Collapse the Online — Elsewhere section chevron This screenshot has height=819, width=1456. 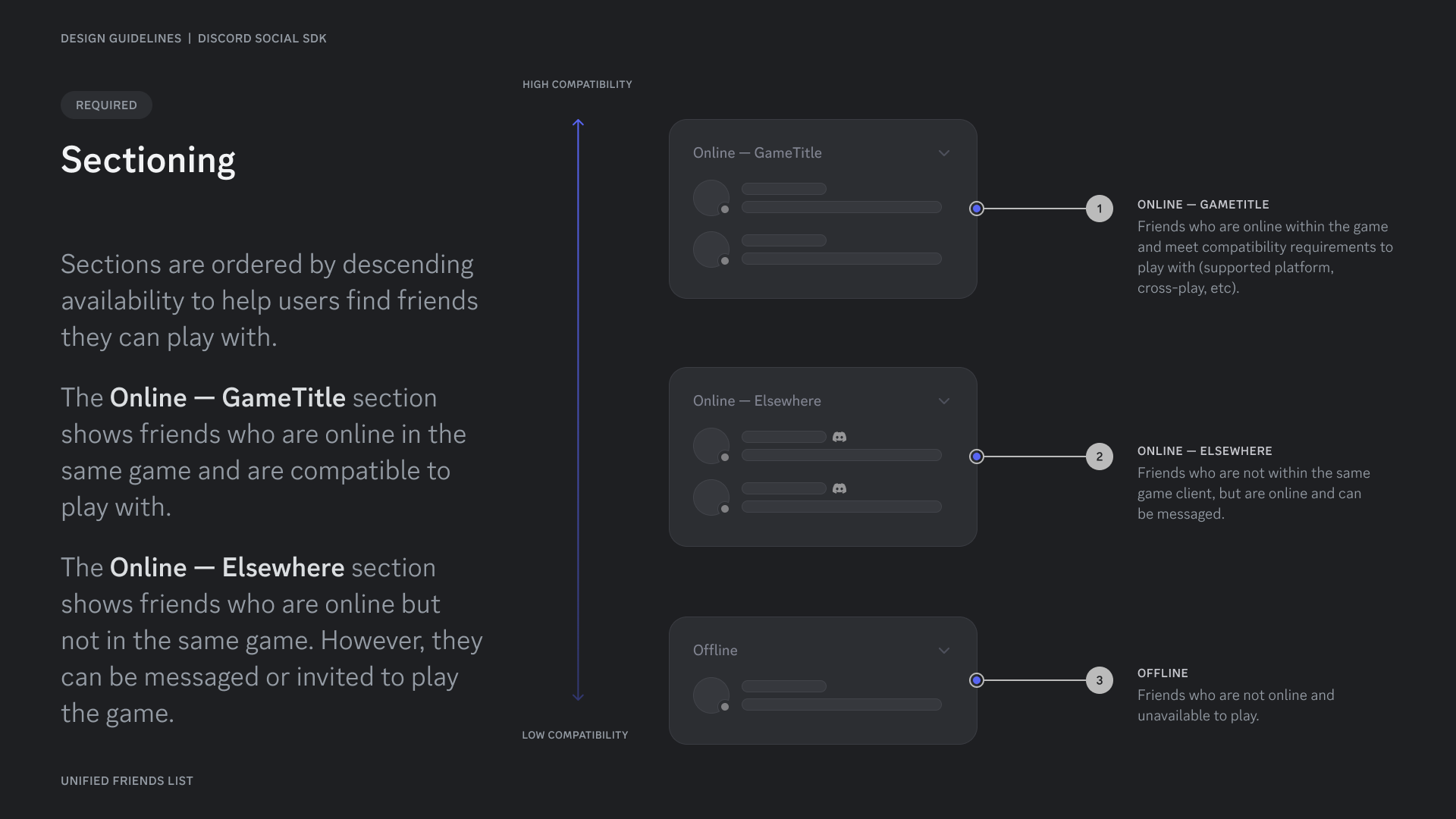click(944, 401)
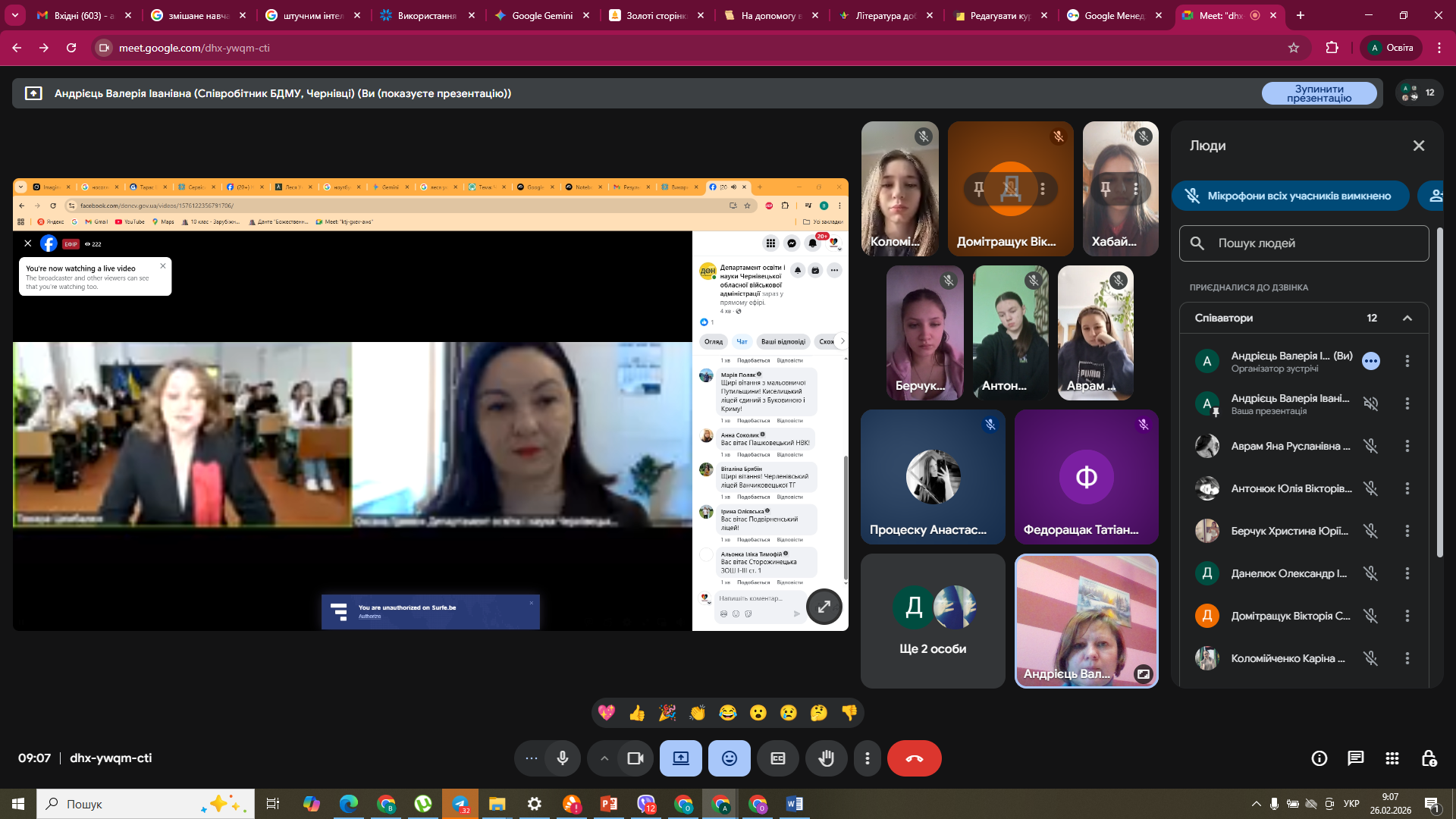Toggle screen presentation button in toolbar

click(x=680, y=758)
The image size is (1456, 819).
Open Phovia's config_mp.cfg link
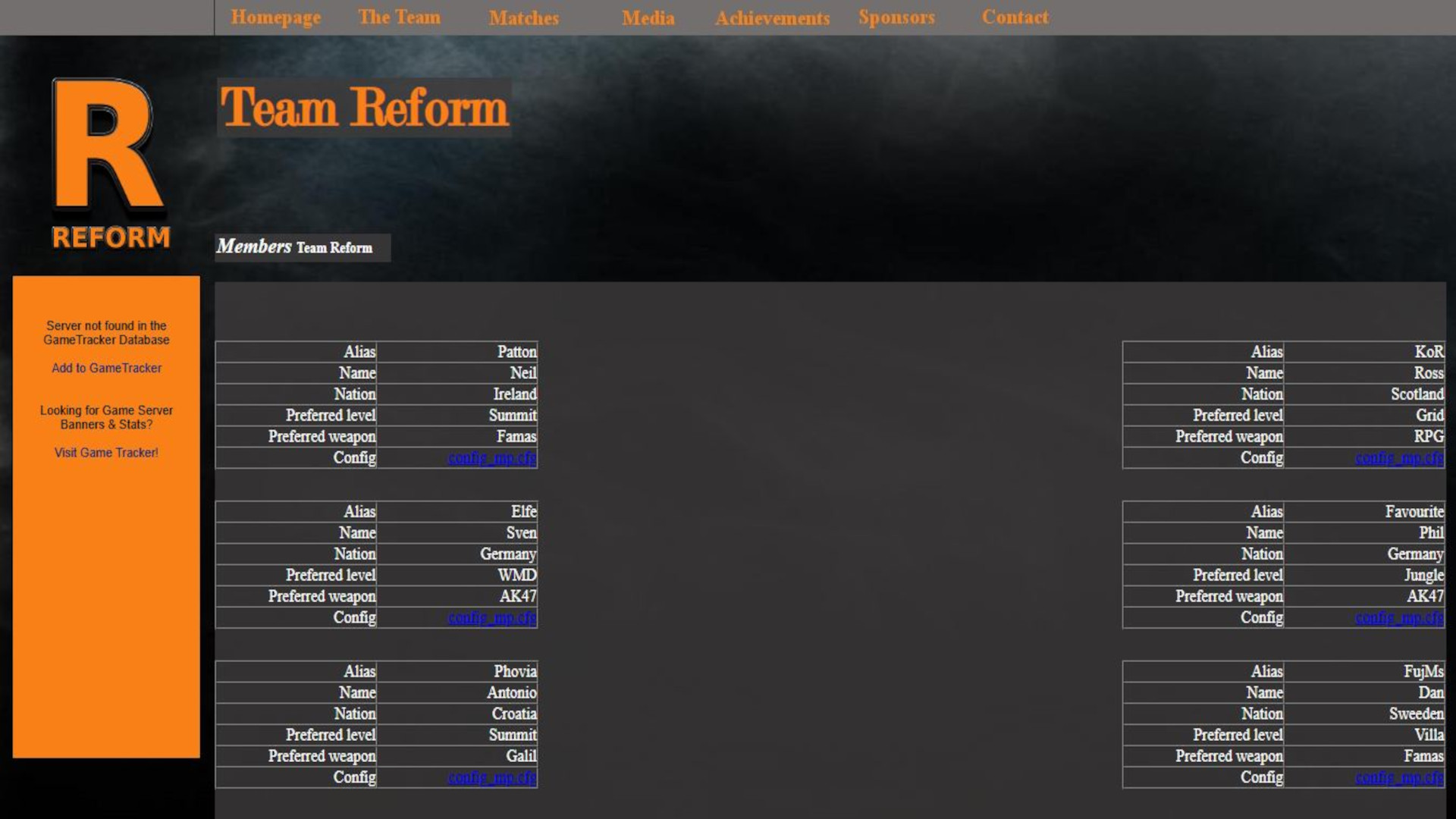tap(491, 778)
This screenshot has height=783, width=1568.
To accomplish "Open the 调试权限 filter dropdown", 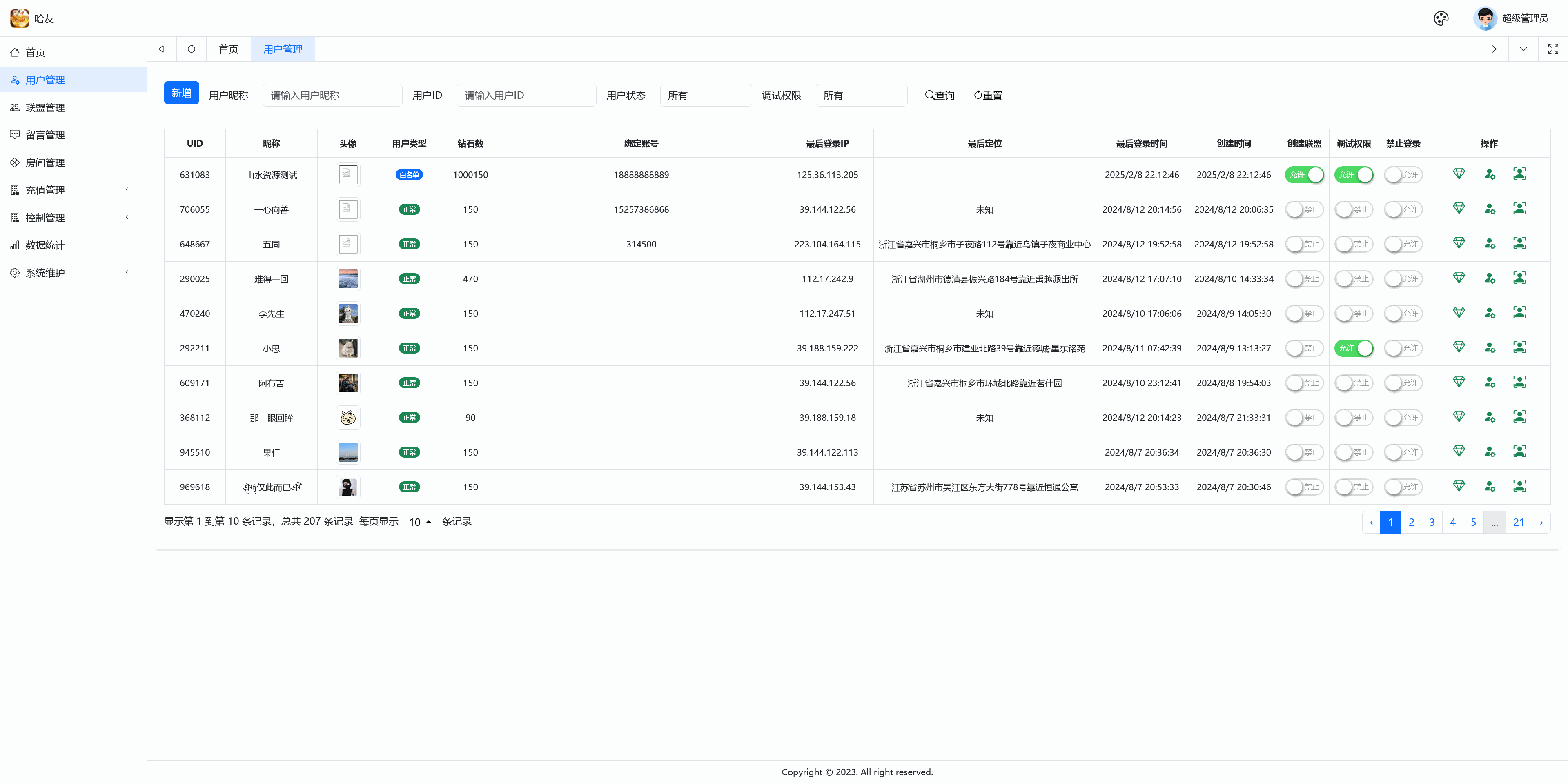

ASSIGNMENT: Please repeat exactly the lines from the one containing "This screenshot has height=783, width=1568." through the last line of the records, both included, and leave out the pictures.

RESPONSE BELOW:
This screenshot has height=783, width=1568.
To accomplish "Open the 调试权限 filter dropdown", 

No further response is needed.